Pages

Friday, June 14, 2019

Raptors Win NBA Championship



OAKLAND — In the end, the injuries were too much.

Too much for the emotion of the final night at Oracle Arena — and a deafening crowd — to overcome.

Too much for the greatness Stephen Curry to overcome — although he got a good look at the game-winning shot and just could not get it to fall.

Too much against an outstanding Toronto Raptors team that was resilient all season and came out on fire in Game 6, setting a tone that would lead them win all three games on the road at Oracle Arena in this series. The Raptors were too good, too deep, they had too much Kyle Lowry early, and too much Pascal Siakam and Kawhi Leonard when it mattered.

Toronto made the plays late against a shorthanded Warriors squad and hung on a 114-110 win — giving the Raptors the win and Toronto its first NBA title.

The Raptors accepted the Larry O’Brien trophy in front of hundreds of Toronto fans who had traveled south with the team to witness history. Those fans were loud and had the passion that a first-time champion can inspire.

Leonard — picked up last summer on a huge roll of the dice by GM Masai Ujiri, trading away the franchise’s greatest and most popular player in DeMar DeRozan — was named Finals MVP in a redemptive moment. Leonard has missed all but nine games the previous season with a quad tendon injury, one that had fans and people around the league wondering if he would ever be the same again.

In this series, he looked like the best player on the planet.

Still, a shadow hung over this game.

Warriors’ All-Star Klay Thompson went down in the third quarter with an ugly left knee injury when he was fouled on a dunk. Thompson landed awkwardly then laid on the ground in clear pain. He came back to a huge ovation to take a couple free throws.


However, the Warriors subbed Thompson out after that, and soon he would be ruled out for the night (later an MRI confirmed an ACL tear). It made Thompson a spectator at the end. Just like Kevin Durant (who was in New York recovering from surgery to repair a torn Achilles suffered in Game 5).

“I mean more than the what-ifs is just feeling bad for the players involved,” Warriors coach Steve Kerr said. “Injuries are always part of the NBA season — any professional sport, injuries play a huge role. It’s just the nature of these injuries, the severity of these injuries… But it’s just brutal. It’s just brutal of what these guys have had to deal with and what they’re dealing with right now.”
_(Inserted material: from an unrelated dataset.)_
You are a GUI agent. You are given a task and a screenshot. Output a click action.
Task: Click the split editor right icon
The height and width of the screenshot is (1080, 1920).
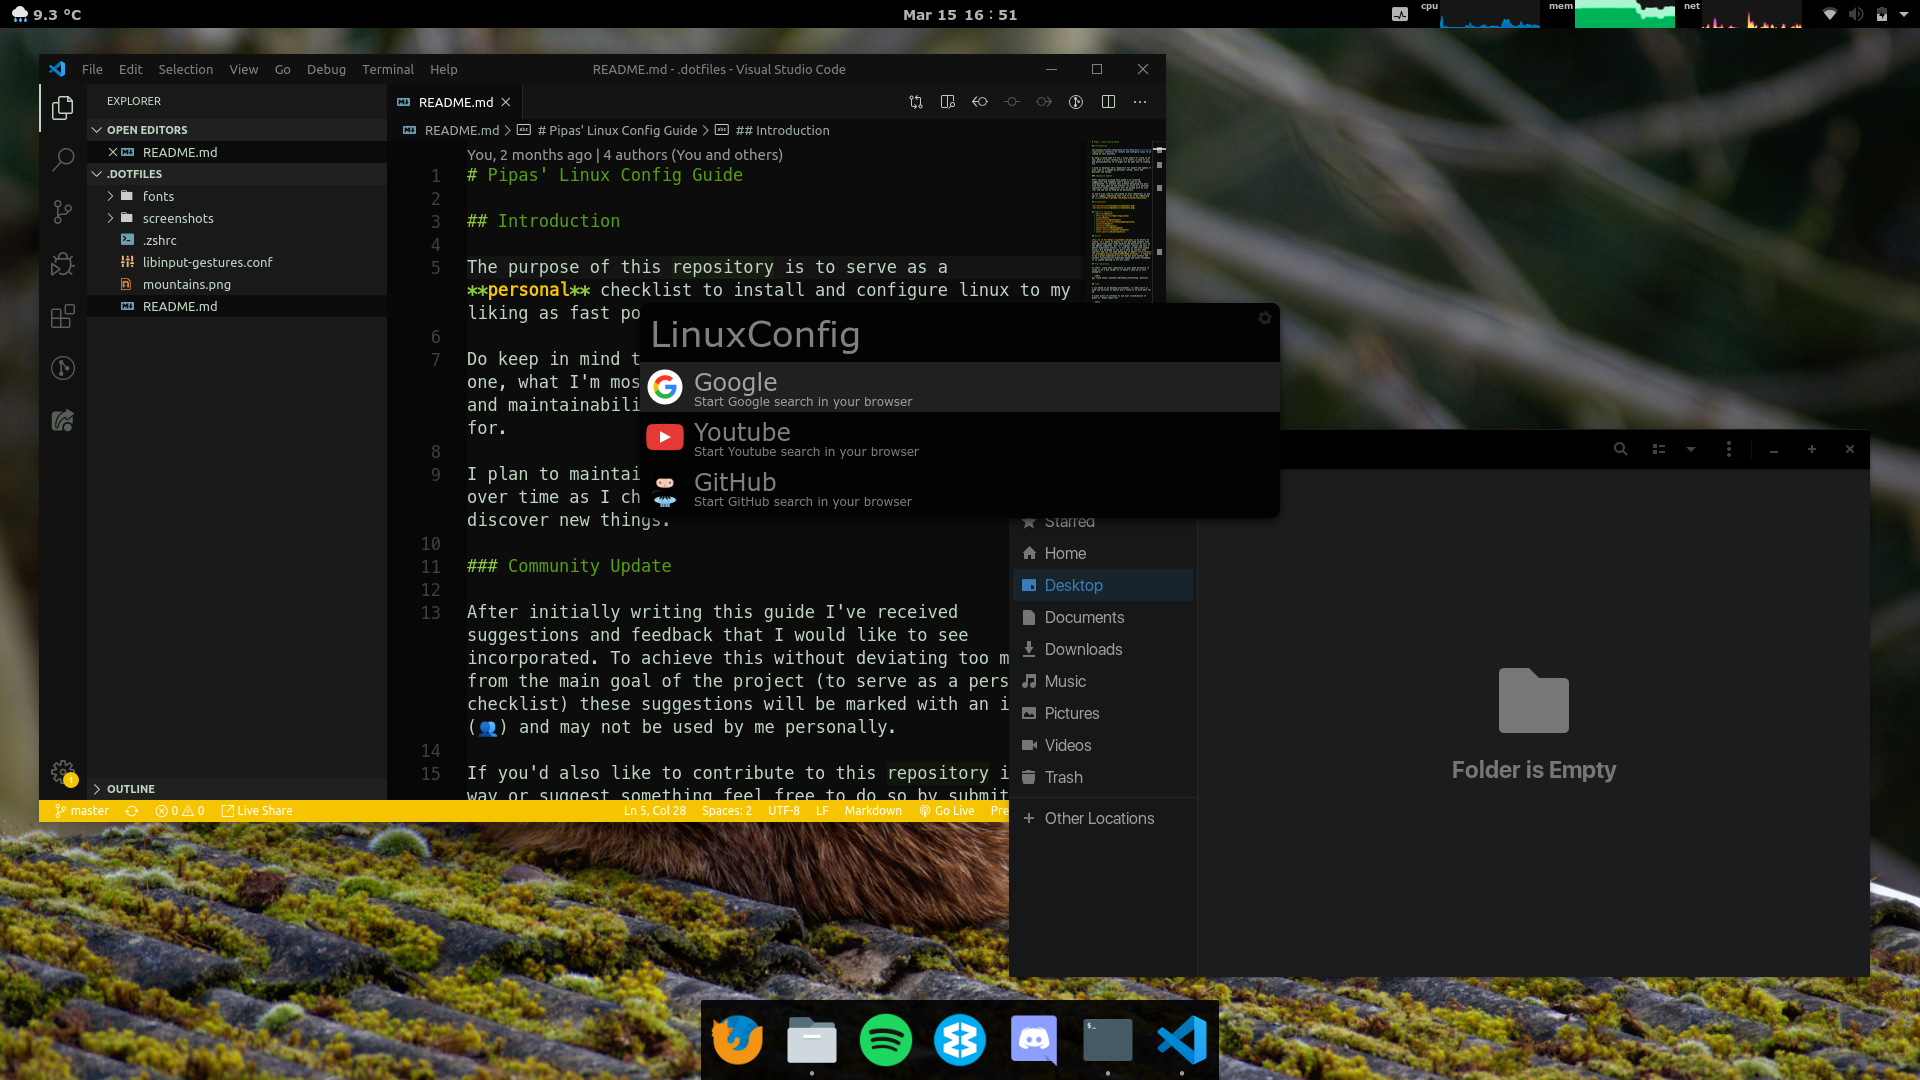[x=1108, y=101]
It wasn’t just Durant and Thompson. Kevon Looney was playing through a fractured collar bone. Andre Iguodala was hobbling with a calf injury. DeMarcus Cousins wasn’t moving well coming off a torn quad. It forced Steve Kerr to reach deep into his bench throw out lineups not ready for the NBA Finals… and yet it almost worked.
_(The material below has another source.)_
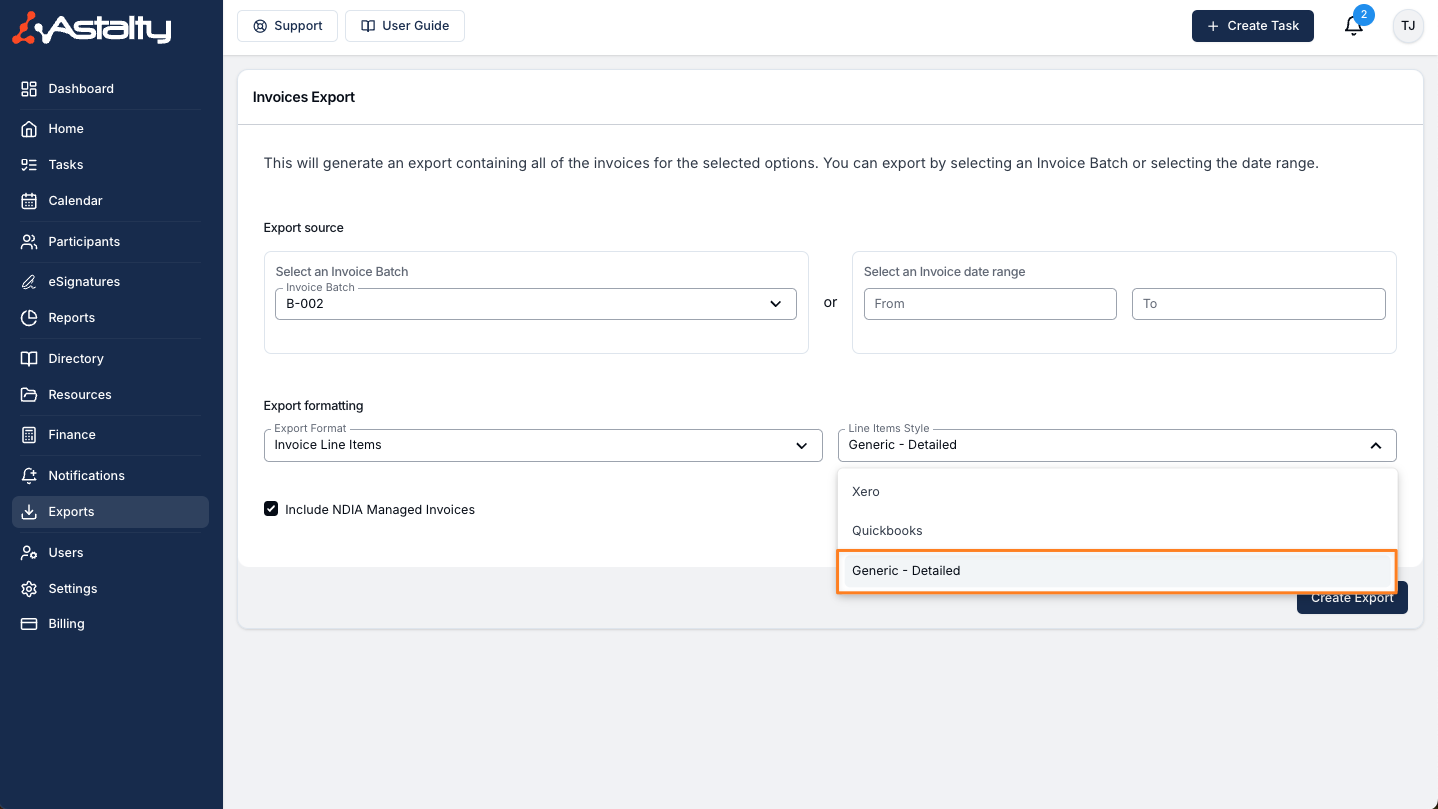
Task: Open the TJ user avatar menu
Action: 1408,26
Not against these Raptors, however.

Lowry — the face of the Raptors organization now — set the tone early. He was aggressive and red-hot, scoring the game’s first eight points and he finished the first quarter with 15 on 5-of-6 shooting. The Raptors led for much of the first quarter, but eventually Game 6 Thompson showed up, scoring 10 in the frame, and by the end it was 33-32 Raptors in a game where both teams had offensive ratings north of 118.

The second quarter was back and forth, but a theme started to emerge — the Warriors could not slow this Raptors offense, the only way Golden State was going to win was with an offensive avalanche. It was a change because defense had been the Warriors’ calling card through this run of five straight trips to the Finals. Golden State had the best defense in the NBA when this core won its first title in 2014-15, and over the next two seasons they were sixth and second in the league. The D took a step back in the 2017-18 season to 11th in the league during the regular season, but the Warriors cranked it up and had the best defense in the playoffs last season on their way to another title.

This season the Warriors were not the same on that end.

And the Raptors had scorers. Lowry and Siakam each scored 26, while Leonard and Fred VanVleet each had 26. In Game 5 the Raptors thought a their loss at home was largely due to struggling from three, but they were 13-of-33 (39.4 percent) in Game 6.

The Raptors had a 116.5 offensive rating in Game 6, for some perspective that would have been tied for the best regular season average of any team (the Warriors). Toronto attacked the Golden State centers off the dribble and, with the injuries, Steve Kerr ran out of options to counter it.

He ran out of options in this series overall, and Toronto had all the answers. Toronto was the better team and it is the champion.